Tuesday, July 3, 2012

USAF sees more challenges with fuel bills

As an add-on to this previous USAF cost per flying hour post, there is this piece which gives you a good summary of the challenges the USAF has paying for fuel.

1 comment:

Anonymous said...

USAF should have executed a decisive strategic plan at least a year ago to dig it's own Strategic Petroleum Reserve (SPR) wells, perhaps 3-4 separate and dispersed wells, to fill with WTI crude. Perhaps something as much as 100 total million barrels for good measure.

That's nothing, only about $8bn-$10bn in 'hedged' physical strategic oil reserve storage.

Allocate around $1 billion for constituting the commercially available wells (perhaps split between retired wells in Louisiana and new wells ready for development in Mississippi) and the relevant facilities. Maybe another $1bn for DoD specialized infrastructure and MILCON.

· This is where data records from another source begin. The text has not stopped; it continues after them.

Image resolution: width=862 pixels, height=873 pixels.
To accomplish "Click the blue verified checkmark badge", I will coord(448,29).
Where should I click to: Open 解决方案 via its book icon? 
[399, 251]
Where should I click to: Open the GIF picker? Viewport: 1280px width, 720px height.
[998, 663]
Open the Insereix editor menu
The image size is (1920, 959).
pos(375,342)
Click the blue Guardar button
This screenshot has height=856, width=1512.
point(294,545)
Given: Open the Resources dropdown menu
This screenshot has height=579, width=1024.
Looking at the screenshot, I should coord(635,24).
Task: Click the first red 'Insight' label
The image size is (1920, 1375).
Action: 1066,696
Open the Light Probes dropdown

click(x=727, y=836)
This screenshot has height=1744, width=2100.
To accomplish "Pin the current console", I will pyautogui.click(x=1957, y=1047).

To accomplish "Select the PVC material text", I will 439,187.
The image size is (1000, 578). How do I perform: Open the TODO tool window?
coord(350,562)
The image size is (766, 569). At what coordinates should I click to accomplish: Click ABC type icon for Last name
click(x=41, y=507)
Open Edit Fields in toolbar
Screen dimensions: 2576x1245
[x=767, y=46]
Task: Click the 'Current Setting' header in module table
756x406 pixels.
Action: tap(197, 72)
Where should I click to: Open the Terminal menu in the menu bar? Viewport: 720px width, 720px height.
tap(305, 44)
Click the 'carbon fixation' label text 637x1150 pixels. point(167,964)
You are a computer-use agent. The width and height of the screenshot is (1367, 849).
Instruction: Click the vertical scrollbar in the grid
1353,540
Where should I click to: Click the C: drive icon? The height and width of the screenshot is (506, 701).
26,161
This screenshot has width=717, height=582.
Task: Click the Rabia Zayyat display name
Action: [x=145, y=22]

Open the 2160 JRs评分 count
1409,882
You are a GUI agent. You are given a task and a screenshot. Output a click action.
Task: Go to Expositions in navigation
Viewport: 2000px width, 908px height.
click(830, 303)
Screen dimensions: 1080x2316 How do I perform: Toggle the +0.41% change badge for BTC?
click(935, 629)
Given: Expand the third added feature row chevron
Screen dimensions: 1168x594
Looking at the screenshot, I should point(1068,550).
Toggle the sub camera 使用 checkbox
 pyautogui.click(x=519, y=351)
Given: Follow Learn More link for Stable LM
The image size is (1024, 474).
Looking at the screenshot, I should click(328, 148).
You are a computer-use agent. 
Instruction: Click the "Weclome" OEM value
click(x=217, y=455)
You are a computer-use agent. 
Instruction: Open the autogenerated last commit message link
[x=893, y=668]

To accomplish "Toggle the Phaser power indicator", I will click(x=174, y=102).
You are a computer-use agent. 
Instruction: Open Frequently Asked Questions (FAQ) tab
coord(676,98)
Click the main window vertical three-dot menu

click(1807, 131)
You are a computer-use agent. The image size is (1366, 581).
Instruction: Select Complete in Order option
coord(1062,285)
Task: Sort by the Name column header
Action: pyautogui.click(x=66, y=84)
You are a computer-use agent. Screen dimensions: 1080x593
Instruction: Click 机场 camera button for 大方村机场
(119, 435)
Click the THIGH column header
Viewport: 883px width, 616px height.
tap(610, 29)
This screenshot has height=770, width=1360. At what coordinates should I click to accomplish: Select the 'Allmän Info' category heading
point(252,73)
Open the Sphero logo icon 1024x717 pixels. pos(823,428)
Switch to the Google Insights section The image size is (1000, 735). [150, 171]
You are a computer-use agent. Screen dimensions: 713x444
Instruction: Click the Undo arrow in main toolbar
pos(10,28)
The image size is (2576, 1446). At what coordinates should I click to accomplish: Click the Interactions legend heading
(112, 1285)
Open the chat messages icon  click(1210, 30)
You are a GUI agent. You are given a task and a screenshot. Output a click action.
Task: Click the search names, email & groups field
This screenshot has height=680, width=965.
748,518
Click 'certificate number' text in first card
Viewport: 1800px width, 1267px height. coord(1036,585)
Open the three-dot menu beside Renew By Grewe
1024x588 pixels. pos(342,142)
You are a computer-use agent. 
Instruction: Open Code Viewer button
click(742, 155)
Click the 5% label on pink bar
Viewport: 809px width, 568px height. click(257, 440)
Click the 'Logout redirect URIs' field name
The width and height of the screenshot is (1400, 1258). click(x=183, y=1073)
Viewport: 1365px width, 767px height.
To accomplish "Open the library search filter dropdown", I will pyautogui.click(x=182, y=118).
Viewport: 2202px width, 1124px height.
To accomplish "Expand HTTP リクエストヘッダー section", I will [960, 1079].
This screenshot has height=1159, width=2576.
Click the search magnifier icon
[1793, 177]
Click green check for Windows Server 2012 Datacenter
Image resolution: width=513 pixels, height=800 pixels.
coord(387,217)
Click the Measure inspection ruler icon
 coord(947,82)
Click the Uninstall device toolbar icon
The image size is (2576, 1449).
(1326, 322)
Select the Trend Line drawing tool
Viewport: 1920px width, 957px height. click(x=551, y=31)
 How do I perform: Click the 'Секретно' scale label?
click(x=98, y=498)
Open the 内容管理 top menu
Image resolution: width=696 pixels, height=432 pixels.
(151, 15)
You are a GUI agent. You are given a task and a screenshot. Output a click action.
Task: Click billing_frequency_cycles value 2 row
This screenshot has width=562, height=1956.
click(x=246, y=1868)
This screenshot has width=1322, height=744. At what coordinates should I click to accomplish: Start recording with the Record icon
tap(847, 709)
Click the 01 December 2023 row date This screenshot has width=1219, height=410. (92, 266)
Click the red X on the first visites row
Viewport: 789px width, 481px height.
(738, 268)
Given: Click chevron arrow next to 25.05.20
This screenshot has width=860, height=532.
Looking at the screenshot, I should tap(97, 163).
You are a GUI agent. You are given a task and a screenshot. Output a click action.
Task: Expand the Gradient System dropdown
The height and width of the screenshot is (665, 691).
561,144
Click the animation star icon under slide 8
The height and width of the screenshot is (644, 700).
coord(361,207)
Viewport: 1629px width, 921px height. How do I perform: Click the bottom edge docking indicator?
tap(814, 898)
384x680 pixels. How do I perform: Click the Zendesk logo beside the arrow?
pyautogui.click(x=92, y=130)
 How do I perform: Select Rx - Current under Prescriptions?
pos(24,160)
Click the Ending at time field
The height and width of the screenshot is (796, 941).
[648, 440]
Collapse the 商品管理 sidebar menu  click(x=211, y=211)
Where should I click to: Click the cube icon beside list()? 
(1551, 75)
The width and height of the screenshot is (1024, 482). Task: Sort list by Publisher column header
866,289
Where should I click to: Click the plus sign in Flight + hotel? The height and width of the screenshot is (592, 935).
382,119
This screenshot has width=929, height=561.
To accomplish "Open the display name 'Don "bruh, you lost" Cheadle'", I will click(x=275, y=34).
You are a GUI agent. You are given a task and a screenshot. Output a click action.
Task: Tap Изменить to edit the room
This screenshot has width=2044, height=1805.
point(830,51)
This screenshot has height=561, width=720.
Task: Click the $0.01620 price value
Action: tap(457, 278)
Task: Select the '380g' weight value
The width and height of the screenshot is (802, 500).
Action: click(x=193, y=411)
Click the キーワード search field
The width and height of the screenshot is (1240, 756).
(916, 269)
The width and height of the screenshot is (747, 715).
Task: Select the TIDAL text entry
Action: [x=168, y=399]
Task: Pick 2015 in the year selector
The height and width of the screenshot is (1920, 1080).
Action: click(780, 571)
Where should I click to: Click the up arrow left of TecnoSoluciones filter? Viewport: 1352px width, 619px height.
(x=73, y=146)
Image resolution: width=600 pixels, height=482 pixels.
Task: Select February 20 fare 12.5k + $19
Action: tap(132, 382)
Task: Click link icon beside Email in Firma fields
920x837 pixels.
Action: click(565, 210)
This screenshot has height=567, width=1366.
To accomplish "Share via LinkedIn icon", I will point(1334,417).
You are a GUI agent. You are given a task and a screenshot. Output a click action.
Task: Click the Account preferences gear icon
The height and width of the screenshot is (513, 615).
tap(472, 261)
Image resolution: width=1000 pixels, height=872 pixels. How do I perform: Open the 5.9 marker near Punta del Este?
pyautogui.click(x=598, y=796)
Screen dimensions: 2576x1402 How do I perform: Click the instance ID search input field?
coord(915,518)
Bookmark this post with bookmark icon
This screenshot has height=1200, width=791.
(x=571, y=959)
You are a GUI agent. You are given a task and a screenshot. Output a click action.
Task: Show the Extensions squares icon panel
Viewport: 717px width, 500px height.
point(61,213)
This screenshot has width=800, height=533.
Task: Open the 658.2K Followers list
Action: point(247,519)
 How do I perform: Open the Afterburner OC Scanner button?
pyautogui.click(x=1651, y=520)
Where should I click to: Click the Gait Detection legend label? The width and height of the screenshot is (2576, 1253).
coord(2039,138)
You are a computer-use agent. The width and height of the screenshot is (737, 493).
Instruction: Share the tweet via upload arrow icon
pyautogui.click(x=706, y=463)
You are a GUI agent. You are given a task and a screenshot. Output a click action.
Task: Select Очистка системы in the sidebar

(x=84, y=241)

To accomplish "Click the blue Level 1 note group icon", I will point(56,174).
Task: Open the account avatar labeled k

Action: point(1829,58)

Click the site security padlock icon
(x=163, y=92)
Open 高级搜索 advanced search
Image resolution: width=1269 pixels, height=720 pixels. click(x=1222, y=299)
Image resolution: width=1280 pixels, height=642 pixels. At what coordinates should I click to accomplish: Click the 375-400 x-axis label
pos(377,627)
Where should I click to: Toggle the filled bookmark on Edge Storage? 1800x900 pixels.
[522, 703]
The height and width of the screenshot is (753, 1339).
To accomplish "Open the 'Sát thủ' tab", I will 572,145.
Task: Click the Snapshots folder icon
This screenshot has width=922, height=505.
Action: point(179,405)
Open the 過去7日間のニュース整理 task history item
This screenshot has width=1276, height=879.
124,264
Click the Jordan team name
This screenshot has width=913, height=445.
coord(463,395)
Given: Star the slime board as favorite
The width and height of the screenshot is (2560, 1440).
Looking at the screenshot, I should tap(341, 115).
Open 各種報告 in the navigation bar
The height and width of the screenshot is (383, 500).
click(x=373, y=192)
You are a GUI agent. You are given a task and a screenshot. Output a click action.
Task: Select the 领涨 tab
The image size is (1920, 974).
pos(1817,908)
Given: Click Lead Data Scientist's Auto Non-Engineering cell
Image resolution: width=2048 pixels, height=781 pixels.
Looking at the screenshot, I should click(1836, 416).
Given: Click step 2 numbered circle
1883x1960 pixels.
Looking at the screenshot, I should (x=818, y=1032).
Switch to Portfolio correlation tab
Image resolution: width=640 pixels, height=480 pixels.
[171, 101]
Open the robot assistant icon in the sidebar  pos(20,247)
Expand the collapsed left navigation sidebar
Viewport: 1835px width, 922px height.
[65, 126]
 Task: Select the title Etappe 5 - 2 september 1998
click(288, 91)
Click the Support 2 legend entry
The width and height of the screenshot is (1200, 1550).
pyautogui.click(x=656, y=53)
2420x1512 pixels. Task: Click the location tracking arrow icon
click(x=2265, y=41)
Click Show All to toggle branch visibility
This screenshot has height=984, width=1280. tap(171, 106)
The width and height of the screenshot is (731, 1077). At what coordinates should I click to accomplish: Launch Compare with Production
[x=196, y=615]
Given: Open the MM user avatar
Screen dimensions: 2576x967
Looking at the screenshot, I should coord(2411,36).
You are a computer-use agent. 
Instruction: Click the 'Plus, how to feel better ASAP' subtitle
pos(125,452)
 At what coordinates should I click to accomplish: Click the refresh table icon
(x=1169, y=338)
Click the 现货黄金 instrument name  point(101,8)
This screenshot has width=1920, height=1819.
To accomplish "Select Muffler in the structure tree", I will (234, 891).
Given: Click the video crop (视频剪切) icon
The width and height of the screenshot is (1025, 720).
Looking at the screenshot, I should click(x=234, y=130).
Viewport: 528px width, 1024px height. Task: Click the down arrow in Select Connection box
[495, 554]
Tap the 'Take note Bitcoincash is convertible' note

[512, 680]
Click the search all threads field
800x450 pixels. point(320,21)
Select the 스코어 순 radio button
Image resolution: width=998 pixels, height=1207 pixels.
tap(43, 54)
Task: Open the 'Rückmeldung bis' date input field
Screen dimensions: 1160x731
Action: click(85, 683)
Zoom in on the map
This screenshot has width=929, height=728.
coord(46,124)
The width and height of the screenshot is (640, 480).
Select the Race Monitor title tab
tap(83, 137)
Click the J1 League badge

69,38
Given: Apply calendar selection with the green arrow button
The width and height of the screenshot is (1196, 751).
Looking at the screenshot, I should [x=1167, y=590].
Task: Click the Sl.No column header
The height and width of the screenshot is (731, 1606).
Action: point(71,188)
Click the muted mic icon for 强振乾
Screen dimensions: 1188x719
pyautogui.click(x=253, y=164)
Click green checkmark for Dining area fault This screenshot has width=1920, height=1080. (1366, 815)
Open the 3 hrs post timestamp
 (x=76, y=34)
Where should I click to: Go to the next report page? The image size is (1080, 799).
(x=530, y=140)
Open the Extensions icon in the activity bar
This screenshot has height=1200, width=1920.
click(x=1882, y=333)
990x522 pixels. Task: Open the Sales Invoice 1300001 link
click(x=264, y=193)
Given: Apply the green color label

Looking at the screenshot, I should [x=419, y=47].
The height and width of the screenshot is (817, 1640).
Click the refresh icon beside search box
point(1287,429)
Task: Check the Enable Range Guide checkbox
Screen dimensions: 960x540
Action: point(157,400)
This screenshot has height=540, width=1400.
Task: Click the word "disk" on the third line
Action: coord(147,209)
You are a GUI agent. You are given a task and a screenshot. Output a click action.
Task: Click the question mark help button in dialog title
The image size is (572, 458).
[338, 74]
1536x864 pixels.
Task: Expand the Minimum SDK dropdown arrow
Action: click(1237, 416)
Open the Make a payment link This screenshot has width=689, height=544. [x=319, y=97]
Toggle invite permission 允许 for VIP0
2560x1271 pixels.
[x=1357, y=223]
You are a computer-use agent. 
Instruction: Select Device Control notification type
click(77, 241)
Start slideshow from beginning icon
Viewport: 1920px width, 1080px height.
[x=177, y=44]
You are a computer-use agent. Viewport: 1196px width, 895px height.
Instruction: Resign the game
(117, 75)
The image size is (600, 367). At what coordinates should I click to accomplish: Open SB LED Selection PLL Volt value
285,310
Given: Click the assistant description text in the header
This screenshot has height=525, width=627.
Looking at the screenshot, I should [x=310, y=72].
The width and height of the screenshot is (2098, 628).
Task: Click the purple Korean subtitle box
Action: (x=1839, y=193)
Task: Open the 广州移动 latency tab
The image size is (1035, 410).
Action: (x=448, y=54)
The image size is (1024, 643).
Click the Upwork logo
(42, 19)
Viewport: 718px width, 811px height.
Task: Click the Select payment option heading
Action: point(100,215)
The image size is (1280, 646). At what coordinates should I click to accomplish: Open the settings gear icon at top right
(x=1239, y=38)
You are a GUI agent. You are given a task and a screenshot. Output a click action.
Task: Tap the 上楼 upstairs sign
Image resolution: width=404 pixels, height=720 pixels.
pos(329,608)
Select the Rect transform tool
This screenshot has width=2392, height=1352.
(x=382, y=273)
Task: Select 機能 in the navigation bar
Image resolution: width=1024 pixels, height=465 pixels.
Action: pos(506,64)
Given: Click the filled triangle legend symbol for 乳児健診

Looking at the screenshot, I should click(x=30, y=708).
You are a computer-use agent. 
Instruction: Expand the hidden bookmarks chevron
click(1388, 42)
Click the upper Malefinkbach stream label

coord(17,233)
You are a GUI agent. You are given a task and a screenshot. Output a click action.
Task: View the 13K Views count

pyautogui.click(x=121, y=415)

DoD could further go in say, 50-50 with private refiner to construct an additional refinery somewhere in the south or mid-atlantic? Maybe another $4bn in strategic investment?

USAF could/should be buying massively at times such as today at cheap $80 crude! Send to refinery for DoD JP fuels as hedge, whenever crude hits over say, $120.

Not a panacea, but arguably a worthy strategic investment. In my opinion at least.